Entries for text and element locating
******
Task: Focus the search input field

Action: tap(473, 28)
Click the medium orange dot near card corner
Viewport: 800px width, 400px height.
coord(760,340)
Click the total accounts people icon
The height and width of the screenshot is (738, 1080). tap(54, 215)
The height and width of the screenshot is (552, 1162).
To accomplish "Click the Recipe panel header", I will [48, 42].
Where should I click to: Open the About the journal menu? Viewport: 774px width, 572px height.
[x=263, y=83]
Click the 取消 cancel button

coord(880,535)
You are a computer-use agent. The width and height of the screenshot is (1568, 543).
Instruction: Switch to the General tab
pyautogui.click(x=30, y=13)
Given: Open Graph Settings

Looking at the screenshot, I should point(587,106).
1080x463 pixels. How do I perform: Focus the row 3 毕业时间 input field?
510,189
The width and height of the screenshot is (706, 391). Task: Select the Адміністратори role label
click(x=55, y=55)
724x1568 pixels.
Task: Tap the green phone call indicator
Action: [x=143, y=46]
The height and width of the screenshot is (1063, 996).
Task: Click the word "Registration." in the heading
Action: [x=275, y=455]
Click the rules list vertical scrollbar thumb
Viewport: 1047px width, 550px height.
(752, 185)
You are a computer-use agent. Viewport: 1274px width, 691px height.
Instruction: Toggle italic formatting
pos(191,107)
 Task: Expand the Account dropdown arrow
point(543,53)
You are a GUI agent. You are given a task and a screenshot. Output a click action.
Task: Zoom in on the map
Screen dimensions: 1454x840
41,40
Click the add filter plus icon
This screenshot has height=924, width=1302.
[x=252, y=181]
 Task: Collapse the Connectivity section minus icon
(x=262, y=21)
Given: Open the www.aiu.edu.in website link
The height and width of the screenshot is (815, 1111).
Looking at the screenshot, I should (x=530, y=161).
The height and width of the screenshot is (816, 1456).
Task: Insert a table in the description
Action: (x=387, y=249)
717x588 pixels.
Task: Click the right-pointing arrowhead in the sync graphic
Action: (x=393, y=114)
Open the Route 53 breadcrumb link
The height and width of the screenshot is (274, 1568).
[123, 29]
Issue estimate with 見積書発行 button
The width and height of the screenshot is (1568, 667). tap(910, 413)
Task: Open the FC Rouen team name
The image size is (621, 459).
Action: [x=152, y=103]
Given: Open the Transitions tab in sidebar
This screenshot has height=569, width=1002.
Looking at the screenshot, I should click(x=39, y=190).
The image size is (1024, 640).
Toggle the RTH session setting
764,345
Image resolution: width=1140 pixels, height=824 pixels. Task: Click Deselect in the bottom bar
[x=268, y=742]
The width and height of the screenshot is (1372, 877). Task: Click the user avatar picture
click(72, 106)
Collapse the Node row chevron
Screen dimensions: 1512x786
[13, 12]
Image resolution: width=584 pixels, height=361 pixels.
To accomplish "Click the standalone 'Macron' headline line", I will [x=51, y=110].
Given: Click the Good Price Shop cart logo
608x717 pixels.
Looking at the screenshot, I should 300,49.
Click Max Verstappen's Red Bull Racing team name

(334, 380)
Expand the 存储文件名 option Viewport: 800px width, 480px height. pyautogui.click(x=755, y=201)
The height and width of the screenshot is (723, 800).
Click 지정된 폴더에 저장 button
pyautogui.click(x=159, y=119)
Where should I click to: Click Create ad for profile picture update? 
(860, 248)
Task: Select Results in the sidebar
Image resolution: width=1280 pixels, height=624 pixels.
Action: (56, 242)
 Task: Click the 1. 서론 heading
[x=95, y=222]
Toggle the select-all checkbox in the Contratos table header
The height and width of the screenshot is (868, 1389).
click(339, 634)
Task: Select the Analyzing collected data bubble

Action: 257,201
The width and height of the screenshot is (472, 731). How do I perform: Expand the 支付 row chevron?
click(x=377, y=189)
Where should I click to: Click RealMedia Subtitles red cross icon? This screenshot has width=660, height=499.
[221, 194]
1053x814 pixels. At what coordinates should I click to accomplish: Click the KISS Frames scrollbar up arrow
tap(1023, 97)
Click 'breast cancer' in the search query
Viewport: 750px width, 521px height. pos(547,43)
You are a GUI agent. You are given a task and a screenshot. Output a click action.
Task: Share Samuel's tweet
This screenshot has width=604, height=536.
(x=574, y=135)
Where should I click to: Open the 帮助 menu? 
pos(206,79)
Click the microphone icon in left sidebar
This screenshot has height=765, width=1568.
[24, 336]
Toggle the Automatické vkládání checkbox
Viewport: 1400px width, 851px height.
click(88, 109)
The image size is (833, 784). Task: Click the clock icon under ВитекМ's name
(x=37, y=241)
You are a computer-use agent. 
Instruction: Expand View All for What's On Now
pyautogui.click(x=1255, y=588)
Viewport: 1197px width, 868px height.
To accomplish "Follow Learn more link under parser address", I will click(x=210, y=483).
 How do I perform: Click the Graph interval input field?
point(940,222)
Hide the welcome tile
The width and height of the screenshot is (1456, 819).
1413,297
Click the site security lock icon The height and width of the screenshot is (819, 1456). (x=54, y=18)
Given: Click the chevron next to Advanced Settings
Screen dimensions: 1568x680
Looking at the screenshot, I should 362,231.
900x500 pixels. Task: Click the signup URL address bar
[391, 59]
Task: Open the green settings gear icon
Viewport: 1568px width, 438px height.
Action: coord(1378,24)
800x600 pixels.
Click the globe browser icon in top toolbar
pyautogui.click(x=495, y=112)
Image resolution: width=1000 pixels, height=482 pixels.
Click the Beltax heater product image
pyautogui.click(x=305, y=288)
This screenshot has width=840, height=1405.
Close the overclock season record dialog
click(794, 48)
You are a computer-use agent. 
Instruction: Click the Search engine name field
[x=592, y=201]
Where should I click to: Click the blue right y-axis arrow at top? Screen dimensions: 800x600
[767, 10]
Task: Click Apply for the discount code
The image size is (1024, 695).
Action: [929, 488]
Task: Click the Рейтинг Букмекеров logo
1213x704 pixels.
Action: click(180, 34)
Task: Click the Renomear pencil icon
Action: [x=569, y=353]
******
- Required task -
Convert these data into a numbered list, omitting any blank lines.

- Right answer -
1. Task: Focus the search input field
2. Action: tap(473, 28)
3. Click the medium orange dot near card corner
4. Viewport: 800px width, 400px height.
5. coord(760,340)
6. Click the total accounts people icon
7. The height and width of the screenshot is (738, 1080). tap(54, 215)
8. The height and width of the screenshot is (552, 1162).
9. To accomplish "Click the Recipe panel header", I will [48, 42].
10. Where should I click to: Open the About the journal menu? Viewport: 774px width, 572px height.
11. [x=263, y=83]
12. Click the 取消 cancel button
13. coord(880,535)
14. You are a computer-use agent. The width and height of the screenshot is (1568, 543).
15. Instruction: Switch to the General tab
16. pyautogui.click(x=30, y=13)
17. Given: Open Graph Settings
18. Looking at the screenshot, I should point(587,106).
19. 1080x463 pixels. How do I perform: Focus the row 3 毕业时间 input field?
20. 510,189
21. The width and height of the screenshot is (706, 391). Task: Select the Адміністратори role label
22. click(x=55, y=55)
23. 724x1568 pixels.
24. Task: Tap the green phone call indicator
25. Action: [x=143, y=46]
26. The height and width of the screenshot is (1063, 996).
27. Task: Click the word "Registration." in the heading
28. Action: [x=275, y=455]
29. Click the rules list vertical scrollbar thumb
30. Viewport: 1047px width, 550px height.
31. (752, 185)
32. You are a computer-use agent. Viewport: 1274px width, 691px height.
33. Instruction: Toggle italic formatting
34. pos(191,107)
35.  Task: Expand the Account dropdown arrow
36. point(543,53)
37. You are a GUI agent. You are given a task and a screenshot. Output a click action.
38. Task: Zoom in on the map
39. Screen dimensions: 1454x840
40. 41,40
41. Click the add filter plus icon
42. This screenshot has height=924, width=1302.
43. [x=252, y=181]
44.  Task: Collapse the Connectivity section minus icon
45. (x=262, y=21)
46. Given: Open the www.aiu.edu.in website link
47. The height and width of the screenshot is (815, 1111).
48. Looking at the screenshot, I should (x=530, y=161).
49. The height and width of the screenshot is (816, 1456).
50. Task: Insert a table in the description
51. Action: (x=387, y=249)
52. 717x588 pixels.
53. Task: Click the right-pointing arrowhead in the sync graphic
54. Action: (x=393, y=114)
55. Open the Route 53 breadcrumb link
56. The height and width of the screenshot is (274, 1568).
57. [123, 29]
58. Issue estimate with 見積書発行 button
59. The width and height of the screenshot is (1568, 667). tap(910, 413)
60. Task: Open the FC Rouen team name
61. The image size is (621, 459).
62. Action: [x=152, y=103]
63. Given: Open the Transitions tab in sidebar
64. This screenshot has height=569, width=1002.
65. Looking at the screenshot, I should click(x=39, y=190).
66. The image size is (1024, 640).
67. Toggle the RTH session setting
68. 764,345
69. Image resolution: width=1140 pixels, height=824 pixels. Task: Click Deselect in the bottom bar
70. [x=268, y=742]
71. The width and height of the screenshot is (1372, 877). Task: Click the user avatar picture
72. click(72, 106)
73. Collapse the Node row chevron
74. Screen dimensions: 1512x786
75. [13, 12]
76. Image resolution: width=584 pixels, height=361 pixels.
77. To accomplish "Click the standalone 'Macron' headline line", I will [x=51, y=110].
78. Given: Click the Good Price Shop cart logo
79. 608x717 pixels.
80. Looking at the screenshot, I should 300,49.
81. Click Max Verstappen's Red Bull Racing team name
82. (334, 380)
83. Expand the 存储文件名 option Viewport: 800px width, 480px height. pyautogui.click(x=755, y=201)
84. The height and width of the screenshot is (723, 800).
85. Click 지정된 폴더에 저장 button
86. pyautogui.click(x=159, y=119)
87. Where should I click to: Click Create ad for profile picture update? 
88. (860, 248)
89. Task: Select Results in the sidebar
90. Image resolution: width=1280 pixels, height=624 pixels.
91. Action: (56, 242)
92.  Task: Click the 1. 서론 heading
93. [x=95, y=222]
94. Toggle the select-all checkbox in the Contratos table header
95. The height and width of the screenshot is (868, 1389).
96. click(339, 634)
97. Task: Select the Analyzing collected data bubble
98. Action: 257,201
99. The width and height of the screenshot is (472, 731). How do I perform: Expand the 支付 row chevron?
100. click(x=377, y=189)
101. Where should I click to: Click RealMedia Subtitles red cross icon? This screenshot has width=660, height=499.
102. [221, 194]
103. 1053x814 pixels. At what coordinates should I click to accomplish: Click the KISS Frames scrollbar up arrow
104. tap(1023, 97)
105. Click 'breast cancer' in the search query
106. Viewport: 750px width, 521px height. pos(547,43)
107. You are a GUI agent. You are given a task and a screenshot. Output a click action.
108. Task: Share Samuel's tweet
109. This screenshot has width=604, height=536.
110. (x=574, y=135)
111. Where should I click to: Open the 帮助 menu? 
112. pos(206,79)
113. Click the microphone icon in left sidebar
114. This screenshot has height=765, width=1568.
115. [24, 336]
116. Toggle the Automatické vkládání checkbox
117. Viewport: 1400px width, 851px height.
118. click(88, 109)
119. The image size is (833, 784). Task: Click the clock icon under ВитекМ's name
120. (x=37, y=241)
121. You are a computer-use agent. 
122. Instruction: Expand View All for What's On Now
123. pyautogui.click(x=1255, y=588)
124. Viewport: 1197px width, 868px height.
125. To accomplish "Follow Learn more link under parser address", I will click(x=210, y=483).
126.  How do I perform: Click the Graph interval input field?
127. point(940,222)
128. Hide the welcome tile
129. The width and height of the screenshot is (1456, 819).
130. 1413,297
131. Click the site security lock icon The height and width of the screenshot is (819, 1456). (x=54, y=18)
132. Given: Click the chevron next to Advanced Settings
133. Screen dimensions: 1568x680
134. Looking at the screenshot, I should 362,231.
135. 900x500 pixels. Task: Click the signup URL address bar
136. [391, 59]
137. Task: Open the green settings gear icon
138. Viewport: 1568px width, 438px height.
139. Action: coord(1378,24)
140. 800x600 pixels.
141. Click the globe browser icon in top toolbar
142. pyautogui.click(x=495, y=112)
143. Image resolution: width=1000 pixels, height=482 pixels.
144. Click the Beltax heater product image
145. pyautogui.click(x=305, y=288)
146. This screenshot has width=840, height=1405.
147. Close the overclock season record dialog
148. click(794, 48)
149. You are a computer-use agent. 
150. Instruction: Click the Search engine name field
151. [x=592, y=201]
152. Where should I click to: Click the blue right y-axis arrow at top? Screen dimensions: 800x600
153. [767, 10]
154. Task: Click Apply for the discount code
155. The image size is (1024, 695).
156. Action: [929, 488]
157. Task: Click the Рейтинг Букмекеров logo
158. 1213x704 pixels.
159. Action: click(180, 34)
160. Task: Click the Renomear pencil icon
161. Action: [x=569, y=353]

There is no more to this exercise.